▶ [Description of the task]:
Only the lines from the one with "Task: Click the info icon beside score 1480" through the final line below belong in the answer, copied exactly and without pictures.
-- Material provided follows --
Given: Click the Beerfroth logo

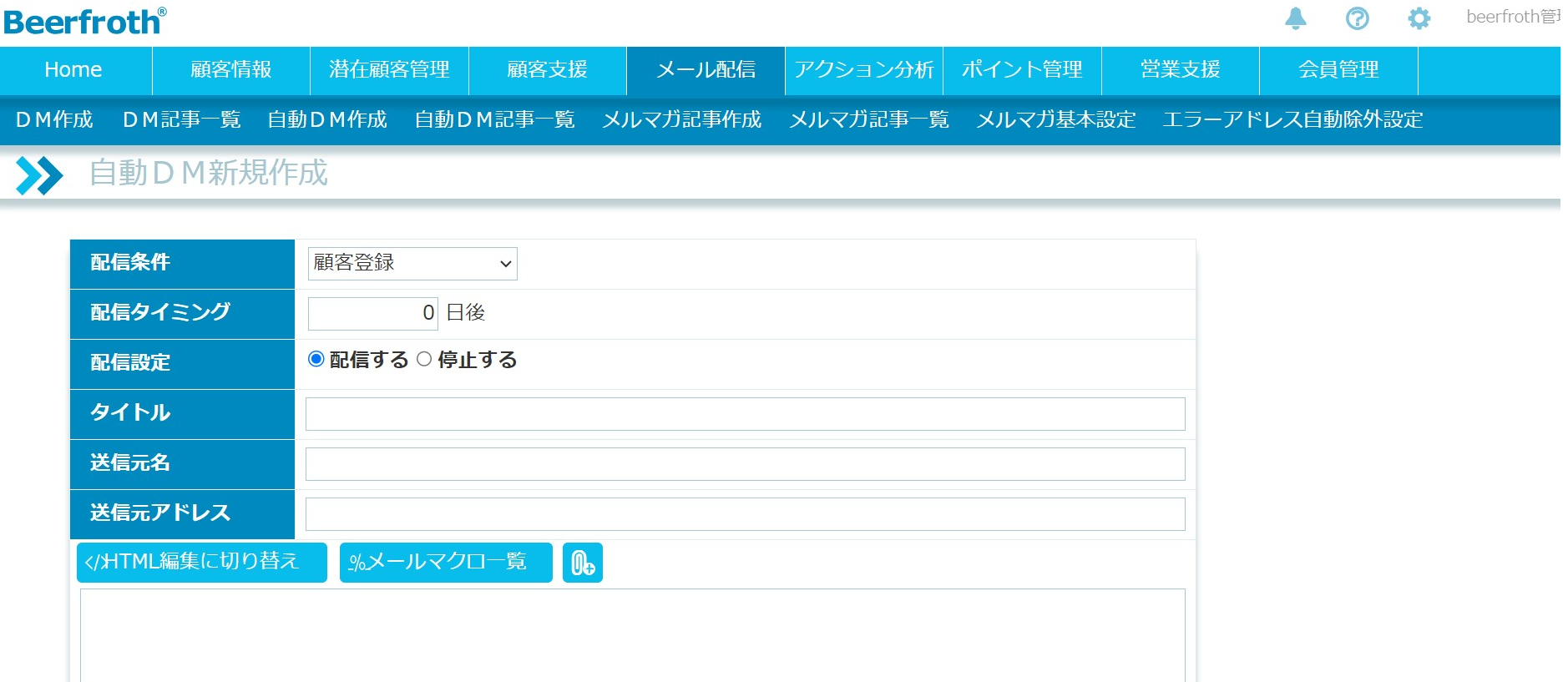Looking at the screenshot, I should coord(84,21).
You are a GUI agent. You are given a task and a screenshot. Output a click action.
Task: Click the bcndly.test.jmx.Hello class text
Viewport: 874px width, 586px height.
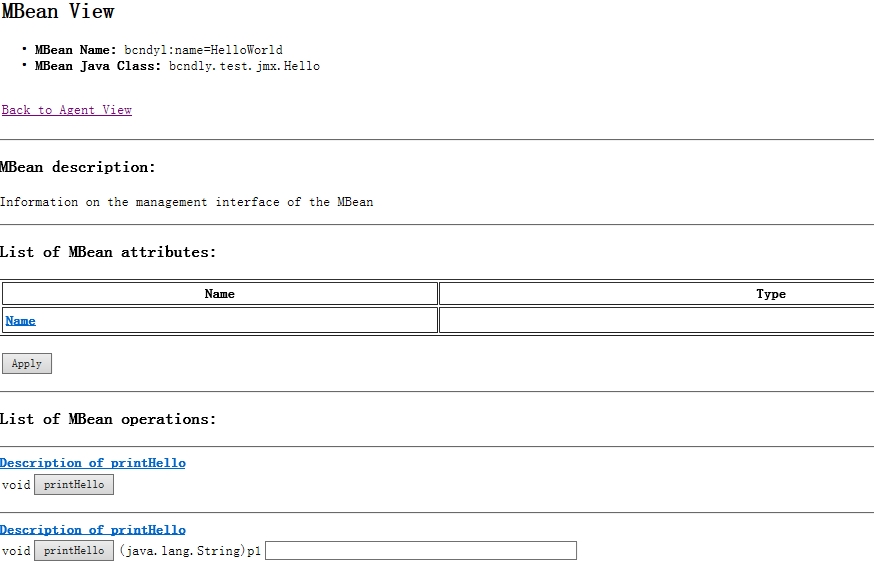coord(244,66)
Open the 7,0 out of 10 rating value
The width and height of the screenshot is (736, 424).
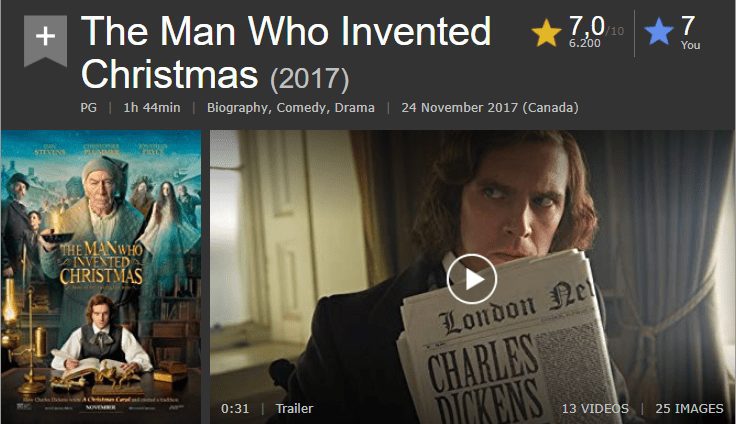pyautogui.click(x=587, y=26)
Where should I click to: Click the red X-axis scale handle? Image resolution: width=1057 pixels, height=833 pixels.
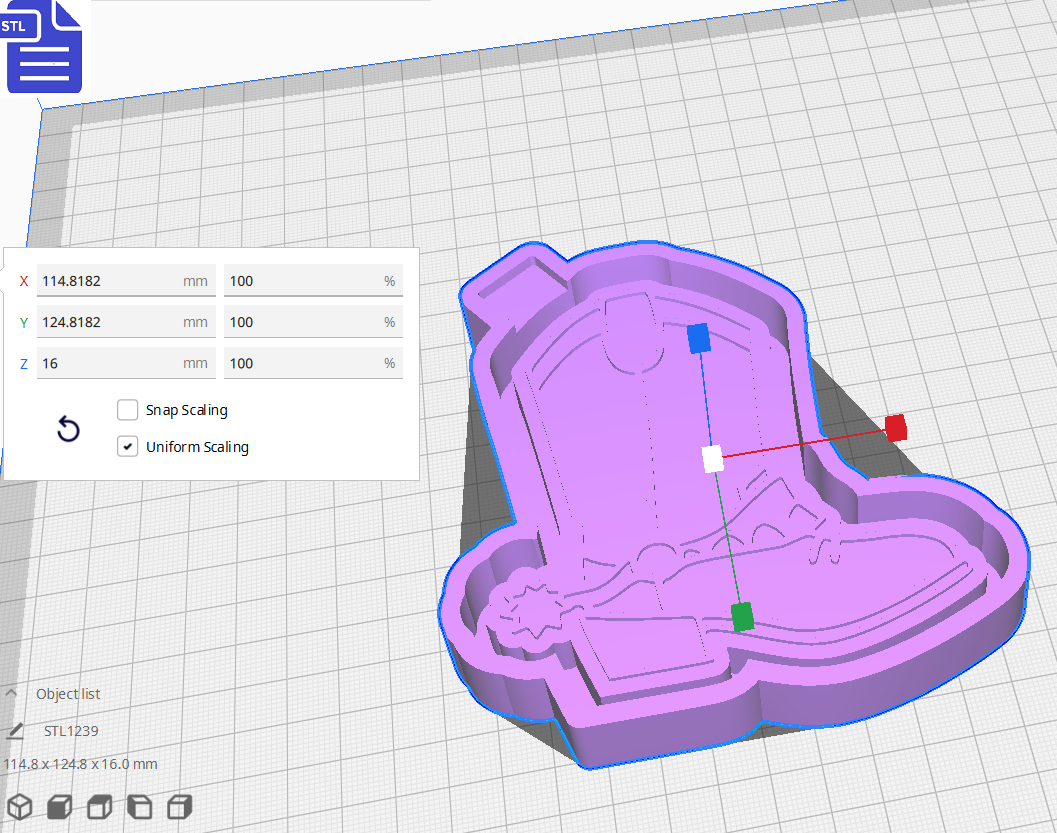point(895,428)

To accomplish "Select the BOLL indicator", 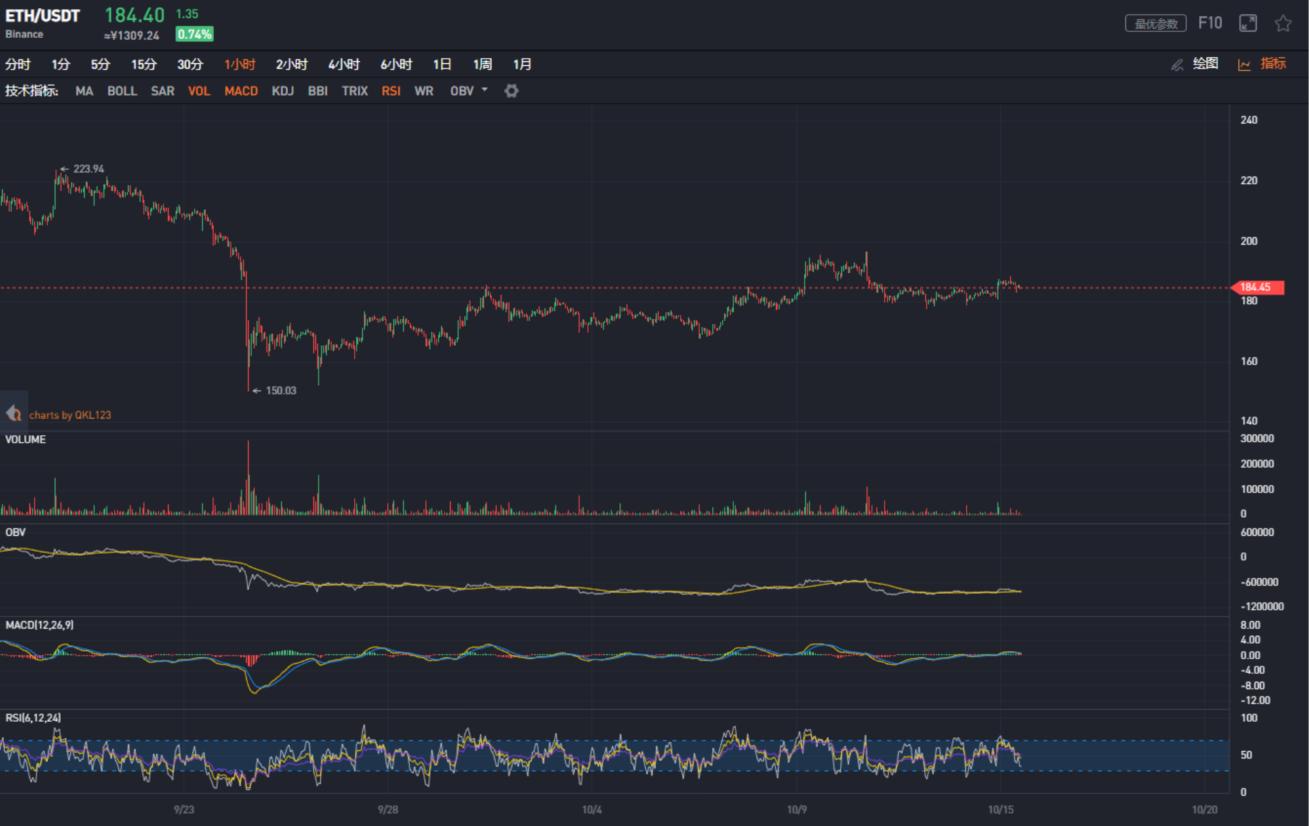I will pyautogui.click(x=122, y=91).
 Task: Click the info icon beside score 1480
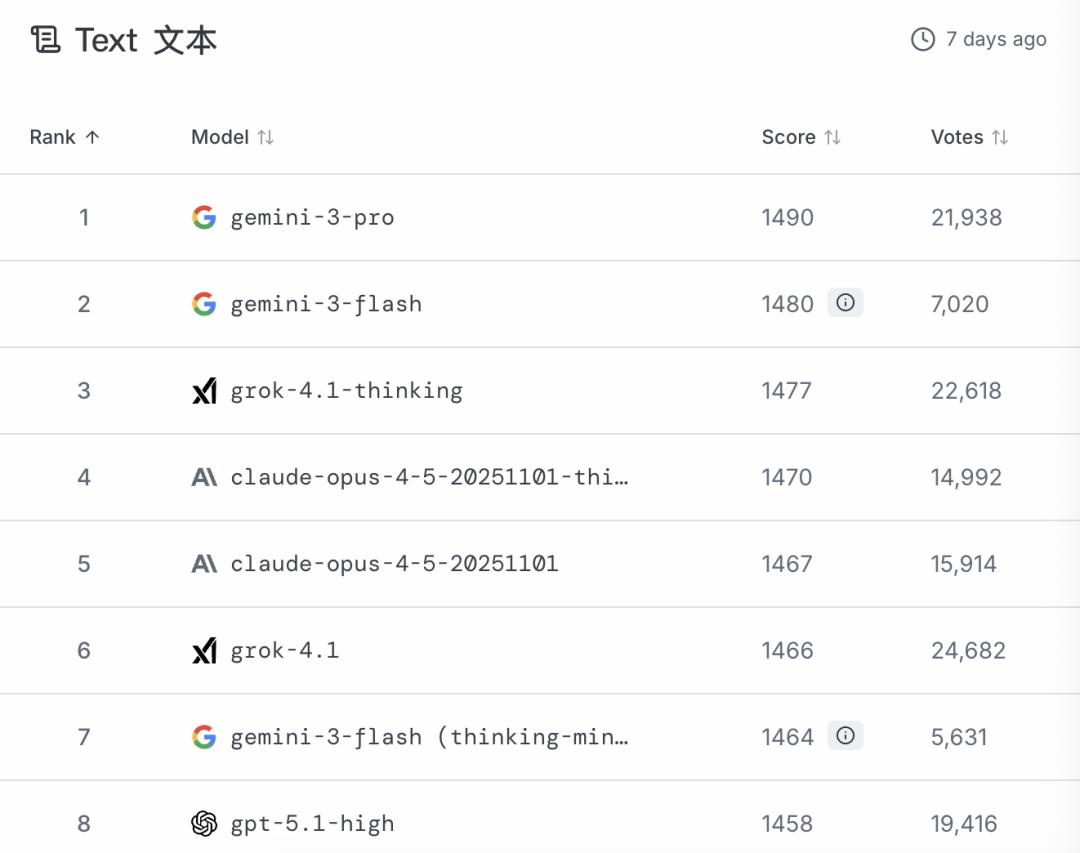click(845, 303)
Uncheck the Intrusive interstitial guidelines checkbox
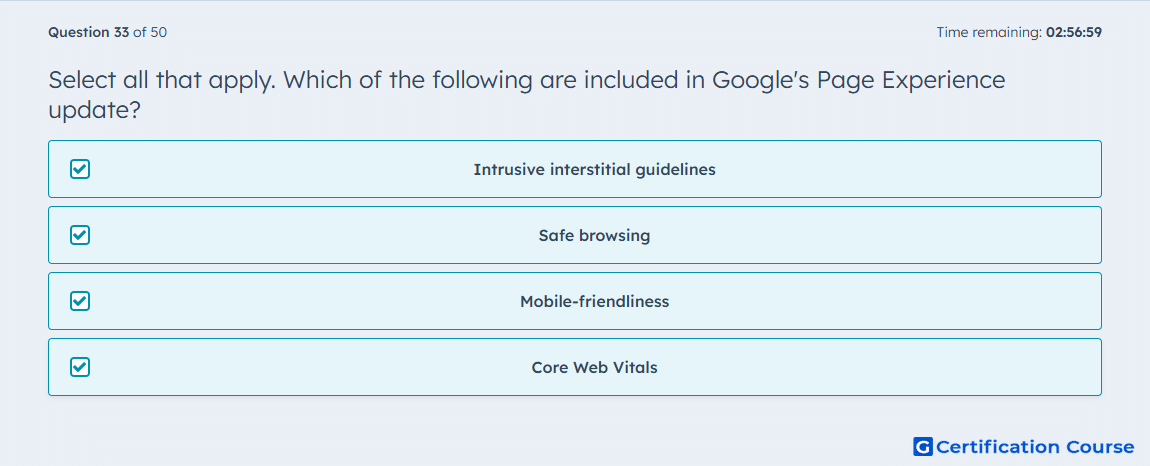 80,170
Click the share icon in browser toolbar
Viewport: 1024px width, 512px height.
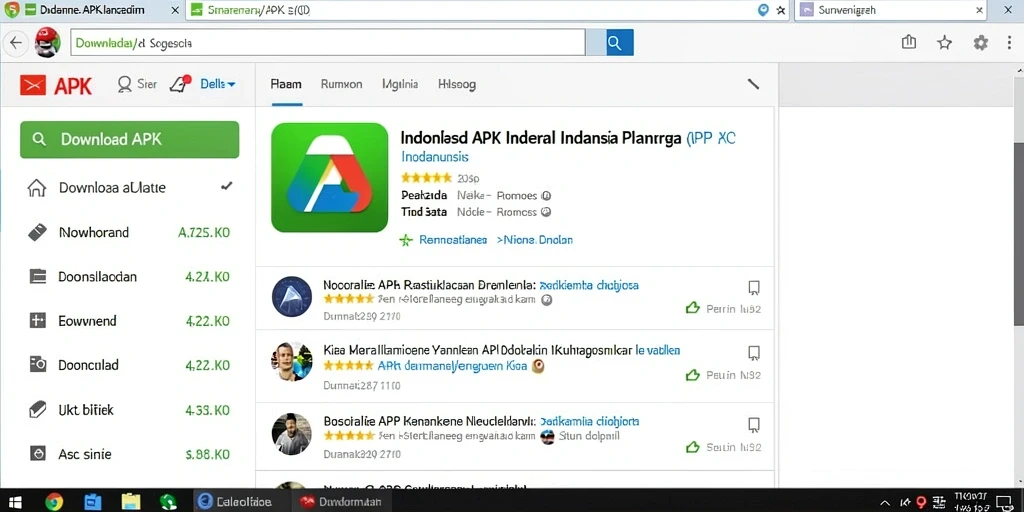[x=908, y=42]
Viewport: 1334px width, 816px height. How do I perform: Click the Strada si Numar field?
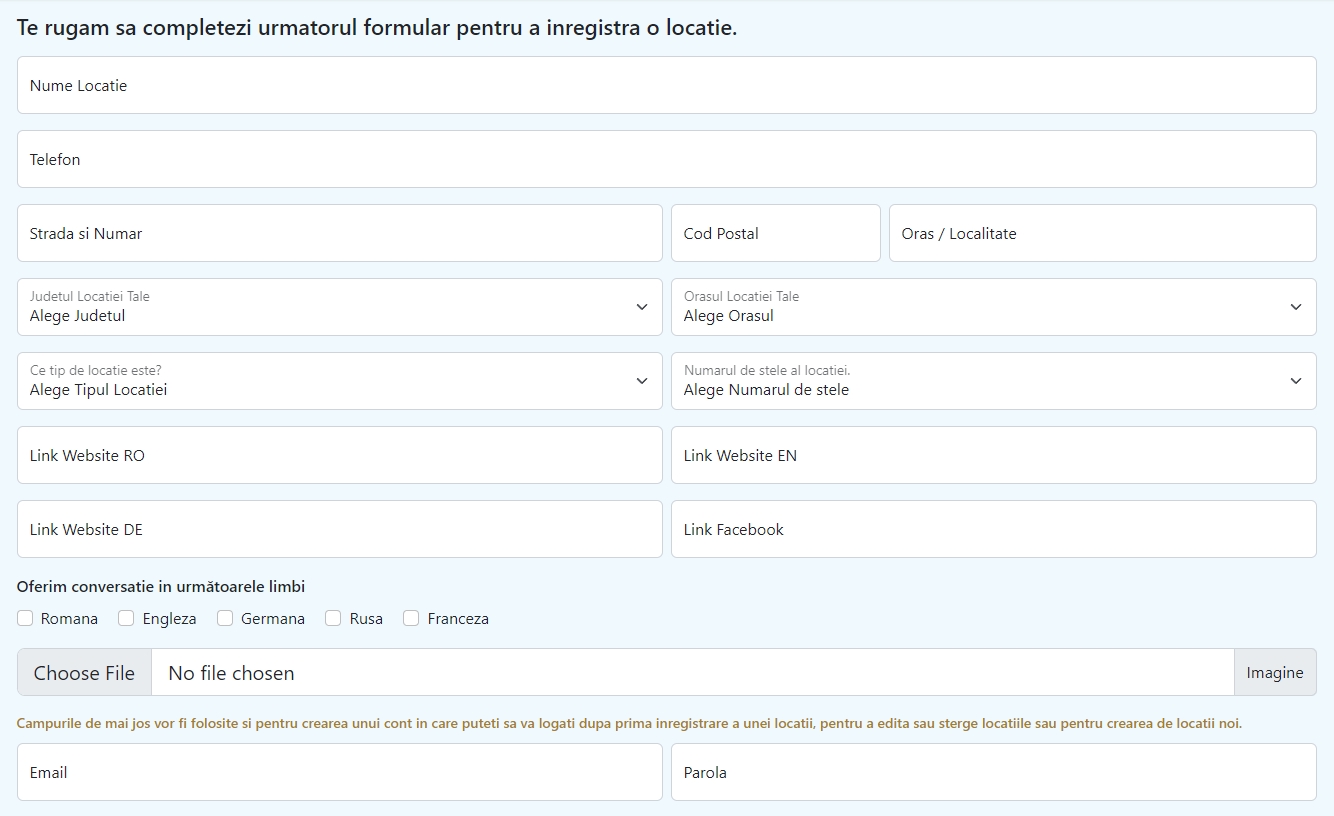pyautogui.click(x=339, y=233)
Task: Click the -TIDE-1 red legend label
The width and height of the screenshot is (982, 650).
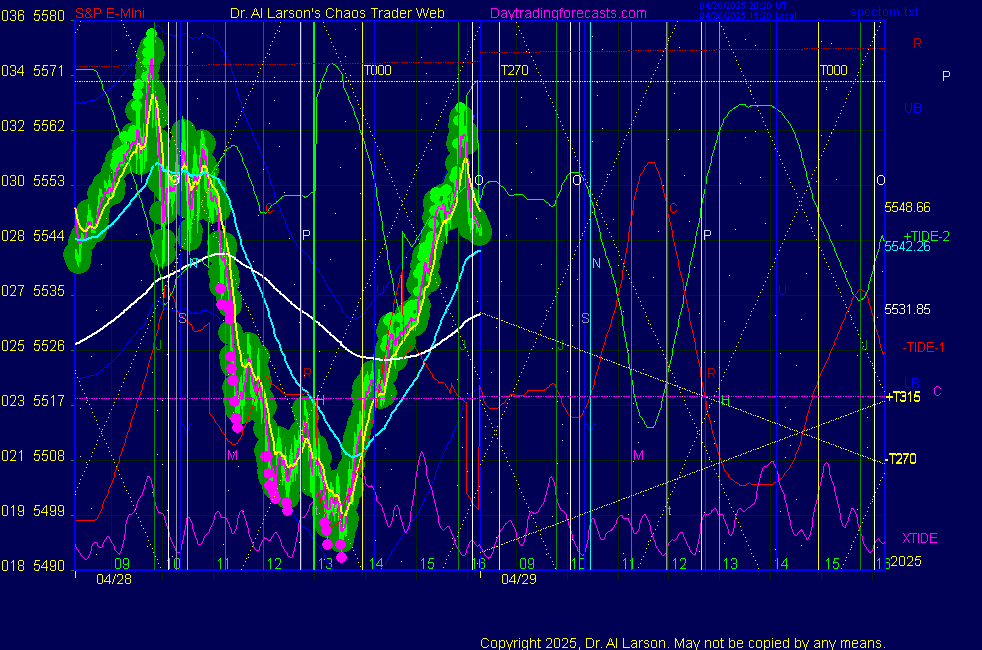Action: pos(923,347)
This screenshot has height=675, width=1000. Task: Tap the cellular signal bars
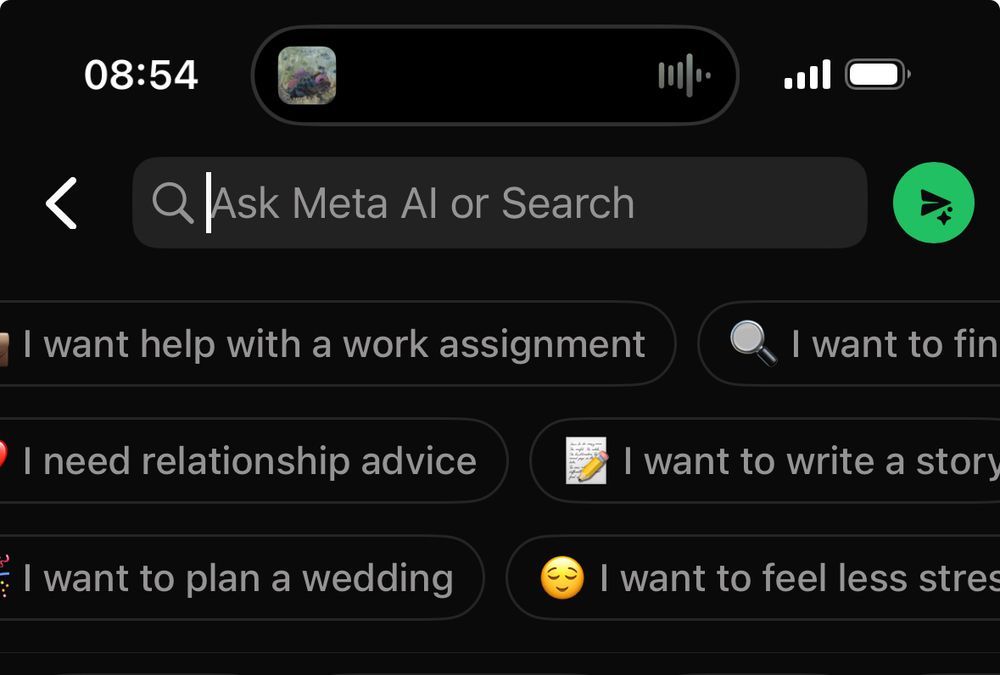click(x=806, y=73)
-- Material provided concluded --
▶ [Result for this task]:
 Task: Click the info icon beside score 1480
click(845, 303)
Uncheck the Intrusive interstitial guidelines checkbox
 80,170
Click the share icon in browser toolbar
Viewport: 1024px width, 512px height.
[x=908, y=42]
Viewport: 1334px width, 816px height. How do I perform: Click the Strada si Numar field?
pyautogui.click(x=339, y=233)
Task: Click the -TIDE-1 red legend label
The width and height of the screenshot is (982, 650).
Action: pos(923,347)
This screenshot has height=675, width=1000. Task: Tap the cellular signal bars
click(x=806, y=73)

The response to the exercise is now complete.